**Requirement:** Copy out the records below word for word, keeping every line and its spacing unchanged.

**Records provided:**
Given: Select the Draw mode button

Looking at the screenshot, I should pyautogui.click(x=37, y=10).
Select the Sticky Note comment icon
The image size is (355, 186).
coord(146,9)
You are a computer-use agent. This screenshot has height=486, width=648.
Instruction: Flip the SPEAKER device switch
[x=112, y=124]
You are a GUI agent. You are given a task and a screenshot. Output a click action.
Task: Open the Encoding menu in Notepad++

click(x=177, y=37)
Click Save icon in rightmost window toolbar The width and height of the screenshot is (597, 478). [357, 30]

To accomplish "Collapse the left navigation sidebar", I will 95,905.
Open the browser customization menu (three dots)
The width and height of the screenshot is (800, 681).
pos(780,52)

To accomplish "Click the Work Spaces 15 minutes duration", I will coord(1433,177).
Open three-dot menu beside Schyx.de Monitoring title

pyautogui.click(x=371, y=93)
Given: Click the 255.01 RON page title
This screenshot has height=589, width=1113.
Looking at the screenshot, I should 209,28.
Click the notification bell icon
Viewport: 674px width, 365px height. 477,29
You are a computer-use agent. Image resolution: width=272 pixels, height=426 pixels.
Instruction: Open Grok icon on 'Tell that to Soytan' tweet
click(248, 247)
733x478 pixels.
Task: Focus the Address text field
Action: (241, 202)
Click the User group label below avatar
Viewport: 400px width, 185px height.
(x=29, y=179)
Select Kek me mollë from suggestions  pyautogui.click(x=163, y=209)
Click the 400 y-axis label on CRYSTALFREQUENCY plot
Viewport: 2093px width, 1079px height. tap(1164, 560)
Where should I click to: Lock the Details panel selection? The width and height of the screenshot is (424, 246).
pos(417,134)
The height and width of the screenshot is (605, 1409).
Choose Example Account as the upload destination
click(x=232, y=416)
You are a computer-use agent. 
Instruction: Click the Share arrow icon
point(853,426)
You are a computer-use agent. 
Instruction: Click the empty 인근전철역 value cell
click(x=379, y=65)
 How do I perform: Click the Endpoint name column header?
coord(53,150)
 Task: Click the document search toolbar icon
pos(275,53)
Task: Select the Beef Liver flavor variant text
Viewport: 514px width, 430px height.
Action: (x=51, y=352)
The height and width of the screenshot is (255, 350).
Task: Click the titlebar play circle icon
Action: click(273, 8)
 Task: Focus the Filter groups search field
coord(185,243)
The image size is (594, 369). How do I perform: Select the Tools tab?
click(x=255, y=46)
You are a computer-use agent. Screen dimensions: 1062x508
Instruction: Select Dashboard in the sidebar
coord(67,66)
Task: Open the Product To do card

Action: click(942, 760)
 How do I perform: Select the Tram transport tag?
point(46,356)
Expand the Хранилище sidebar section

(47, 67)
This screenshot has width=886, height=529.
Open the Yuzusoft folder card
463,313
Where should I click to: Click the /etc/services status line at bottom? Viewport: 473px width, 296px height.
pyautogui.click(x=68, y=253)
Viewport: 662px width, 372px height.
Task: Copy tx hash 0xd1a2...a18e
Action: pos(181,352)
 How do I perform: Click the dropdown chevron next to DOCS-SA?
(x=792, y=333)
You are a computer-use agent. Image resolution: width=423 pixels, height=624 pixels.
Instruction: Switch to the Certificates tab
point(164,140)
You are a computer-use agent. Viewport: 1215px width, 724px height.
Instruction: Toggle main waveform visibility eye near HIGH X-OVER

**Exercise solution:**
Given: Select the Draw mode button

Looking at the screenshot, I should pyautogui.click(x=37, y=10).
Select the Sticky Note comment icon
The image size is (355, 186).
coord(146,9)
You are a computer-use agent. This screenshot has height=486, width=648.
Instruction: Flip the SPEAKER device switch
[x=112, y=124]
You are a GUI agent. You are given a task and a screenshot. Output a click action.
Task: Open the Encoding menu in Notepad++

click(x=177, y=37)
Click Save icon in rightmost window toolbar The width and height of the screenshot is (597, 478). [357, 30]

To accomplish "Collapse the left navigation sidebar", I will 95,905.
Open the browser customization menu (three dots)
The width and height of the screenshot is (800, 681).
pos(780,52)

To accomplish "Click the Work Spaces 15 minutes duration", I will coord(1433,177).
Open three-dot menu beside Schyx.de Monitoring title

pyautogui.click(x=371, y=93)
Given: Click the 255.01 RON page title
This screenshot has height=589, width=1113.
Looking at the screenshot, I should 209,28.
Click the notification bell icon
Viewport: 674px width, 365px height. 477,29
You are a computer-use agent. Image resolution: width=272 pixels, height=426 pixels.
Instruction: Open Grok icon on 'Tell that to Soytan' tweet
click(248, 247)
733x478 pixels.
Task: Focus the Address text field
Action: (241, 202)
Click the User group label below avatar
Viewport: 400px width, 185px height.
(x=29, y=179)
Select Kek me mollë from suggestions  pyautogui.click(x=163, y=209)
Click the 400 y-axis label on CRYSTALFREQUENCY plot
Viewport: 2093px width, 1079px height. tap(1164, 560)
Where should I click to: Lock the Details panel selection? The width and height of the screenshot is (424, 246).
pos(417,134)
The height and width of the screenshot is (605, 1409).
Choose Example Account as the upload destination
click(x=232, y=416)
You are a computer-use agent. 
Instruction: Click the Share arrow icon
point(853,426)
You are a computer-use agent. 
Instruction: Click the empty 인근전철역 value cell
click(x=379, y=65)
 How do I perform: Click the Endpoint name column header?
coord(53,150)
 Task: Click the document search toolbar icon
pos(275,53)
Task: Select the Beef Liver flavor variant text
Viewport: 514px width, 430px height.
Action: (x=51, y=352)
The height and width of the screenshot is (255, 350).
Task: Click the titlebar play circle icon
Action: click(273, 8)
 Task: Focus the Filter groups search field
coord(185,243)
The image size is (594, 369). How do I perform: Select the Tools tab?
click(x=255, y=46)
You are a computer-use agent. Screen dimensions: 1062x508
Instruction: Select Dashboard in the sidebar
coord(67,66)
Task: Open the Product To do card

Action: click(942, 760)
 How do I perform: Select the Tram transport tag?
point(46,356)
Expand the Хранилище sidebar section

(47, 67)
This screenshot has width=886, height=529.
Open the Yuzusoft folder card
463,313
Where should I click to: Click the /etc/services status line at bottom? Viewport: 473px width, 296px height.
pyautogui.click(x=68, y=253)
Viewport: 662px width, 372px height.
Task: Copy tx hash 0xd1a2...a18e
Action: pos(181,352)
 How do I perform: Click the dropdown chevron next to DOCS-SA?
(x=792, y=333)
You are a computer-use agent. Image resolution: width=423 pixels, height=624 pixels.
Instruction: Switch to the Certificates tab
point(164,140)
You are a computer-use agent. Viewport: 1215px width, 724px height.
Instruction: Toggle main waveform visibility eye near HIGH X-OVER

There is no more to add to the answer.